Your task: Each line from the start of the records through the line containing "[Close] (377, 2156)" is to be transcribed exactly, and no other line is to be included.

Input:

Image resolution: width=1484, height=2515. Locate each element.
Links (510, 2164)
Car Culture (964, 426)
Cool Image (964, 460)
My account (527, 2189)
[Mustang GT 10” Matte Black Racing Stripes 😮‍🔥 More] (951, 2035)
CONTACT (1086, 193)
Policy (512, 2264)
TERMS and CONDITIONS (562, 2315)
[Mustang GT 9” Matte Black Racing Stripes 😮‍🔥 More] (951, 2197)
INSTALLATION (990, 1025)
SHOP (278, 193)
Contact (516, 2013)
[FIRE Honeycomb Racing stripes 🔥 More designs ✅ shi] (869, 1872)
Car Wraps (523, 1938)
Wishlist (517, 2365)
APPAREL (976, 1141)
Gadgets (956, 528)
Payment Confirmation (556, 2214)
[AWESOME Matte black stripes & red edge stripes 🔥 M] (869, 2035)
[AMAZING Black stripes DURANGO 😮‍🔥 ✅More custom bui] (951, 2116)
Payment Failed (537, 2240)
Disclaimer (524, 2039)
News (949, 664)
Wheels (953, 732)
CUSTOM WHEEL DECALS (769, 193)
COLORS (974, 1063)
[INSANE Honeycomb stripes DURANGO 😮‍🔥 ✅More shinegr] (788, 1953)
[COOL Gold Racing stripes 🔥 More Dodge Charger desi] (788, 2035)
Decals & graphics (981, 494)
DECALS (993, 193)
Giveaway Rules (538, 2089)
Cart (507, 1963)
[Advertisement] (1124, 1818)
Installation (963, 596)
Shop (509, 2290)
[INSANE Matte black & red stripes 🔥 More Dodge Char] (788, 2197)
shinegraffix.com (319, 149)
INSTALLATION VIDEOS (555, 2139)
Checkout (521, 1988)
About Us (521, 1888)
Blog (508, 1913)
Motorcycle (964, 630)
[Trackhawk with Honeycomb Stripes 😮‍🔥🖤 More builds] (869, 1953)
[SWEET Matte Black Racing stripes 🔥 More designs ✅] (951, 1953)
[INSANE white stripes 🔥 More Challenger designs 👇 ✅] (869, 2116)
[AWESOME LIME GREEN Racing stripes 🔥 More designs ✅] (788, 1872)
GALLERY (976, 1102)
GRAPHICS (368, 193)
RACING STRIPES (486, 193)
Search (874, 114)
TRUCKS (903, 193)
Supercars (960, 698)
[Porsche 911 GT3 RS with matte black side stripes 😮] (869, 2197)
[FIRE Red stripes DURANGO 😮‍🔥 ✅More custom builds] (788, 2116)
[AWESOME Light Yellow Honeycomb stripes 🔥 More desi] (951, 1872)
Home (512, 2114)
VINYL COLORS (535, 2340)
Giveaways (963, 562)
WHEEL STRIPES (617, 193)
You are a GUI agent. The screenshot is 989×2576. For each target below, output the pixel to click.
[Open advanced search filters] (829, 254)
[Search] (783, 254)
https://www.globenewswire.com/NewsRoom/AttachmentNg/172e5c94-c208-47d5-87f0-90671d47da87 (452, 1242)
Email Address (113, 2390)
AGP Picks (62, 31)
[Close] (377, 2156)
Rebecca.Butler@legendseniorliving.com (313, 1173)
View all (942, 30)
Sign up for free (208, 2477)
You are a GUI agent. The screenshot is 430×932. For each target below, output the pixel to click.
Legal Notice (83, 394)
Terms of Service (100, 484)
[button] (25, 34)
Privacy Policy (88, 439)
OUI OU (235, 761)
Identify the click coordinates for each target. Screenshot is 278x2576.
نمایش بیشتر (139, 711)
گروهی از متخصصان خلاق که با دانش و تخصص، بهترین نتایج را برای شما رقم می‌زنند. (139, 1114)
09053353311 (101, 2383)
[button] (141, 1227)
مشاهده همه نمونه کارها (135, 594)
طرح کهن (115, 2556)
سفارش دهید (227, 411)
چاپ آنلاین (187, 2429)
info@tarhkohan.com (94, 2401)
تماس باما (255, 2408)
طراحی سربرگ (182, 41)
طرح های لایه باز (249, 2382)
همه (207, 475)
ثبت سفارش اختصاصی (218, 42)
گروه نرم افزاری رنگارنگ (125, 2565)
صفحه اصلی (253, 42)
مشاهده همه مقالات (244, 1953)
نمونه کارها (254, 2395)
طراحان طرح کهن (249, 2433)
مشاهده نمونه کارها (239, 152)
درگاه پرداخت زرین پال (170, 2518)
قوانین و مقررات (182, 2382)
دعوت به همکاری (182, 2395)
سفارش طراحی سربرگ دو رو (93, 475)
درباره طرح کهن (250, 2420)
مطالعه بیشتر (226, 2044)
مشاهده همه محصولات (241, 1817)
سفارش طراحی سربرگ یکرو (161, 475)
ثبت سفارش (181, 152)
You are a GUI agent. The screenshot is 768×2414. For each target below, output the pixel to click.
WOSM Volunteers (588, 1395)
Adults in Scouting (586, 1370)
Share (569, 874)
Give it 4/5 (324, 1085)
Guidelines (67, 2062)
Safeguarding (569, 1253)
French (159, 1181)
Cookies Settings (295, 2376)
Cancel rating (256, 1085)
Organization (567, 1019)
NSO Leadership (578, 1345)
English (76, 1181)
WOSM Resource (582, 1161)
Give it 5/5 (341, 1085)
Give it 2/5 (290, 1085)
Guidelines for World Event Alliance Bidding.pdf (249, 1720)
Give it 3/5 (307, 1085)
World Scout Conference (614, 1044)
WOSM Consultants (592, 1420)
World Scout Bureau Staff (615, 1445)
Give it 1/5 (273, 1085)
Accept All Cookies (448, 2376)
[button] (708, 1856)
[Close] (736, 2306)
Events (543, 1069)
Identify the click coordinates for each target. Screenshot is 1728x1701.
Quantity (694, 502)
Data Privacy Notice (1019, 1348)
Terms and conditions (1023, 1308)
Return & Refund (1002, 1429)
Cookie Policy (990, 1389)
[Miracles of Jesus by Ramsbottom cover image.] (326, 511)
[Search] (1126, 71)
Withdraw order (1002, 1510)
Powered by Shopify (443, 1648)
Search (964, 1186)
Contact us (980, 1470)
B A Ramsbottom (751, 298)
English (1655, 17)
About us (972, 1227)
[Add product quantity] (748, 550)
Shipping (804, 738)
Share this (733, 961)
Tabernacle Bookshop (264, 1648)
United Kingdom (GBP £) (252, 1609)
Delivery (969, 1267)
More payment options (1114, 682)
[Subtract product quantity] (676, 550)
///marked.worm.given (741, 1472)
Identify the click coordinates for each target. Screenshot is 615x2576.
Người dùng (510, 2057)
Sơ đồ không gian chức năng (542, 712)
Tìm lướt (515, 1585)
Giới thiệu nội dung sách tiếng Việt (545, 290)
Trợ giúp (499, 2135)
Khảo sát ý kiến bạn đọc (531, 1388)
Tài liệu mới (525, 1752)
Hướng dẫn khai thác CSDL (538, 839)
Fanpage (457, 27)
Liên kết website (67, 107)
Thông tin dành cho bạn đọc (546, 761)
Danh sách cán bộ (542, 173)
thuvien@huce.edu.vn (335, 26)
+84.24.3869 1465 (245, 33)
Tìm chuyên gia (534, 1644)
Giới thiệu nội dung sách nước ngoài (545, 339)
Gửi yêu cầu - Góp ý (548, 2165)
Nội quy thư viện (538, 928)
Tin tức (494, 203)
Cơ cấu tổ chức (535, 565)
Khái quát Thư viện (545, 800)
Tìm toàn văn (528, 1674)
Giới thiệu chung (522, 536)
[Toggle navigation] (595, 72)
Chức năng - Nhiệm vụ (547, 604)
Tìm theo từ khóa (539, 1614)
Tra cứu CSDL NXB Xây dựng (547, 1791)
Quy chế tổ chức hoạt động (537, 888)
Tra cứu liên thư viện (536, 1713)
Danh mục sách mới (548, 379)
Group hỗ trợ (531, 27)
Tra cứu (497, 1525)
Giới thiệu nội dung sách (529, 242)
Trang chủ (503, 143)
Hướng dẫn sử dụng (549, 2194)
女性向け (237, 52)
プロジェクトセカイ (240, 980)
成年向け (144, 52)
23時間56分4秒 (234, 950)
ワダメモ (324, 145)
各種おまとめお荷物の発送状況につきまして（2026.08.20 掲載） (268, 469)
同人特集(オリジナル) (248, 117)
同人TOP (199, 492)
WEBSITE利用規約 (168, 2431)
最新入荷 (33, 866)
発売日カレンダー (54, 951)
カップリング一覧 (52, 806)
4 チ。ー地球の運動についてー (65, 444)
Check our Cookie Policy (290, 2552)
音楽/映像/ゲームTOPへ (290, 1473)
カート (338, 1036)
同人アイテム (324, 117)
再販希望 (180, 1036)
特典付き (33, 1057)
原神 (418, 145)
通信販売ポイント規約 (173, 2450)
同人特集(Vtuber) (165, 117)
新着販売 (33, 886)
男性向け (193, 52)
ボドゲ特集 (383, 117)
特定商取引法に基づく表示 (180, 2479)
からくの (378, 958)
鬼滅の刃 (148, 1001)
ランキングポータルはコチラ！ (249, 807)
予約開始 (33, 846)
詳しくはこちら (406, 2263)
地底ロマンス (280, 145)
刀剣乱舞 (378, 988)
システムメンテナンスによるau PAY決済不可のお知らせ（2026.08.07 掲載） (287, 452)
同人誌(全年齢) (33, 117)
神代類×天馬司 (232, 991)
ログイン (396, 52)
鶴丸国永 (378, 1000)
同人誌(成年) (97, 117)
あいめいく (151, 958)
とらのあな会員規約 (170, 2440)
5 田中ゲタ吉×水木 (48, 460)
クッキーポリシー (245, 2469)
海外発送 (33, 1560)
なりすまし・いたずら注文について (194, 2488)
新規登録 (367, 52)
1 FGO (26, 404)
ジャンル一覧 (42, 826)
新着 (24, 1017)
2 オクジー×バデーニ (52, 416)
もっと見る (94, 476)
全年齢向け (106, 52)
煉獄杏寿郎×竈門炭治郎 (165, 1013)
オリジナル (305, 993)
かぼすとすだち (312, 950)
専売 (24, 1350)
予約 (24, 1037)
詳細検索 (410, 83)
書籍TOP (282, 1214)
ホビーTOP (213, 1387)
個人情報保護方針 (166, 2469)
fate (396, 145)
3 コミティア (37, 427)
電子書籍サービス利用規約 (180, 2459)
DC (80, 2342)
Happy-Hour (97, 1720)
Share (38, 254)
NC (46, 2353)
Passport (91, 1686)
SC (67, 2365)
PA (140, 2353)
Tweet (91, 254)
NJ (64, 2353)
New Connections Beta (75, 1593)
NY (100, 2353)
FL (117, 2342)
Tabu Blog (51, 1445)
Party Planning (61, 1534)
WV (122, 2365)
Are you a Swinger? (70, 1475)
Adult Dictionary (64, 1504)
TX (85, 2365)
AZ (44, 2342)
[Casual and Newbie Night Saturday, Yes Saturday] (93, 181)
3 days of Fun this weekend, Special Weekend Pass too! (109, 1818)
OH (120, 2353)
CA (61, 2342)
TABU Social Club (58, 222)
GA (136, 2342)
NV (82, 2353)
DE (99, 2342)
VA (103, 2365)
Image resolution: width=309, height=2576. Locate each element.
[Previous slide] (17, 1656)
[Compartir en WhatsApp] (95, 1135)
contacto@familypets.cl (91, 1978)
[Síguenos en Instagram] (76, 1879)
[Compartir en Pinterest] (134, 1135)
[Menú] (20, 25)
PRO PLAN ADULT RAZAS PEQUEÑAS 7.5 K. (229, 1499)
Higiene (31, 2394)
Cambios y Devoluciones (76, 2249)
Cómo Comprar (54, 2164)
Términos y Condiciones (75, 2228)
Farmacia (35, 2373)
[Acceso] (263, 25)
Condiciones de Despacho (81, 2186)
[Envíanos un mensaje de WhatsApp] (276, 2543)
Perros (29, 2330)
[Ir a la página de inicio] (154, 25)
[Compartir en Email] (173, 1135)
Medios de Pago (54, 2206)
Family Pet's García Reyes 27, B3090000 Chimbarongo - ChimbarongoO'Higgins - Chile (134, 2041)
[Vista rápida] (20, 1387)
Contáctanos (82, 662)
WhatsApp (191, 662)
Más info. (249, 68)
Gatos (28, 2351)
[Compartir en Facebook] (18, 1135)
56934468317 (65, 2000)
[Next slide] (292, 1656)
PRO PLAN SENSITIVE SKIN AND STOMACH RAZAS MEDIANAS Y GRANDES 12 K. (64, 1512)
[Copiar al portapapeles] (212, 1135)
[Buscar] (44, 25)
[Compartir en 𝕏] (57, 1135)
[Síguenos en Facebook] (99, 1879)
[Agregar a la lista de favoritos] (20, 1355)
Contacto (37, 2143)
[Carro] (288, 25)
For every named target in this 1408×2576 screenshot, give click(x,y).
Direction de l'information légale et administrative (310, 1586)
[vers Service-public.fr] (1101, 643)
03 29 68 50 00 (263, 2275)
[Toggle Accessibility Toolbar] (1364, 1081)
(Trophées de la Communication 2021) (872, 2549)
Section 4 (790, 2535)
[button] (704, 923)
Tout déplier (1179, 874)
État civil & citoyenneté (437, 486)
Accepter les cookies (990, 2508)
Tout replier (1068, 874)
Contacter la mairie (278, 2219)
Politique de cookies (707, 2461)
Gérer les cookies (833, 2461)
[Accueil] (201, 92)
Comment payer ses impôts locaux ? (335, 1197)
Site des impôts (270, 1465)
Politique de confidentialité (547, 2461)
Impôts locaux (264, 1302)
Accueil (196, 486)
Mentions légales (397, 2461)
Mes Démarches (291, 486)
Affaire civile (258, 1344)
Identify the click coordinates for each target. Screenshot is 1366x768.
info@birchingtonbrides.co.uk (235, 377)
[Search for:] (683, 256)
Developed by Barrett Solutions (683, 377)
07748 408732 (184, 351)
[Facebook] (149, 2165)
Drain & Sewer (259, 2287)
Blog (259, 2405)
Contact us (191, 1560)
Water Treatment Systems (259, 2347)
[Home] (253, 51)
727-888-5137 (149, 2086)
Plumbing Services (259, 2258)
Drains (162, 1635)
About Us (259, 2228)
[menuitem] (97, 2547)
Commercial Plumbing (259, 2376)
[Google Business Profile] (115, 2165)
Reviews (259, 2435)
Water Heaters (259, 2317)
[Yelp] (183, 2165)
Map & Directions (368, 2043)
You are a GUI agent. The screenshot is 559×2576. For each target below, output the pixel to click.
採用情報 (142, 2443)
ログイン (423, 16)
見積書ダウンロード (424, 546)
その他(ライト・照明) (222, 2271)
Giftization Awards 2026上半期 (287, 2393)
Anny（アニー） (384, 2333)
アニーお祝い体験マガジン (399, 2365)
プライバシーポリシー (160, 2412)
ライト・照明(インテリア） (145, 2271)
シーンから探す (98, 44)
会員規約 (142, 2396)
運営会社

Solution for this exercise:
Image resolution: width=1484, height=2515. Locate each element.
Links (510, 2164)
Car Culture (964, 426)
Cool Image (964, 460)
My account (527, 2189)
[Mustang GT 10” Matte Black Racing Stripes 😮‍🔥 More] (951, 2035)
CONTACT (1086, 193)
Policy (512, 2264)
TERMS and CONDITIONS (562, 2315)
[Mustang GT 9” Matte Black Racing Stripes 😮‍🔥 More] (951, 2197)
INSTALLATION (990, 1025)
SHOP (278, 193)
Contact (516, 2013)
[FIRE Honeycomb Racing stripes 🔥 More designs ✅ shi] (869, 1872)
Car Wraps (523, 1938)
Wishlist (517, 2365)
APPAREL (976, 1141)
Gadgets (956, 528)
Payment Confirmation (556, 2214)
[AWESOME Matte black stripes & red edge stripes 🔥 M] (869, 2035)
[AMAZING Black stripes DURANGO 😮‍🔥 ✅More custom bui] (951, 2116)
Payment Failed (537, 2240)
Disclaimer (524, 2039)
News (949, 664)
Wheels (953, 732)
CUSTOM WHEEL DECALS (769, 193)
COLORS (974, 1063)
[INSANE Honeycomb stripes DURANGO 😮‍🔥 ✅More shinegr] (788, 1953)
[COOL Gold Racing stripes 🔥 More Dodge Charger desi] (788, 2035)
Decals & graphics (981, 494)
DECALS (993, 193)
Giveaway Rules (538, 2089)
Cart (507, 1963)
[Advertisement] (1124, 1818)
Installation (963, 596)
Shop (509, 2290)
[INSANE Matte black & red stripes 🔥 More Dodge Char] (788, 2197)
shinegraffix.com (319, 149)
INSTALLATION VIDEOS (555, 2139)
Checkout (521, 1988)
About Us (521, 1888)
Blog (508, 1913)
Motorcycle (964, 630)
[Trackhawk with Honeycomb Stripes 😮‍🔥🖤 More builds] (869, 1953)
[SWEET Matte Black Racing stripes 🔥 More designs ✅] (951, 1953)
[INSANE white stripes 🔥 More Challenger designs 👇 ✅] (869, 2116)
[AWESOME LIME GREEN Racing stripes 🔥 More designs ✅] (788, 1872)
GALLERY (976, 1102)
GRAPHICS (368, 193)
RACING STRIPES (486, 193)
Search (874, 114)
TRUCKS (903, 193)
Supercars (960, 698)
[Porsche 911 GT3 RS with matte black side stripes 😮] (869, 2197)
[FIRE Red stripes DURANGO 😮‍🔥 ✅More custom builds] (788, 2116)
[AWESOME Light Yellow Honeycomb stripes 🔥 More desi] (951, 1872)
Home (512, 2114)
VINYL COLORS (535, 2340)
Giveaways (963, 562)
WHEEL STRIPES (617, 193)
You are a GUI agent. The screenshot is 989×2576. For each target below, output the pixel to click.
[Open advanced search filters] (829, 254)
[Search] (783, 254)
https://www.globenewswire.com/NewsRoom/AttachmentNg/172e5c94-c208-47d5-87f0-90671d47da87 (452, 1242)
Email Address (113, 2390)
AGP Picks (62, 31)
[Close] (377, 2156)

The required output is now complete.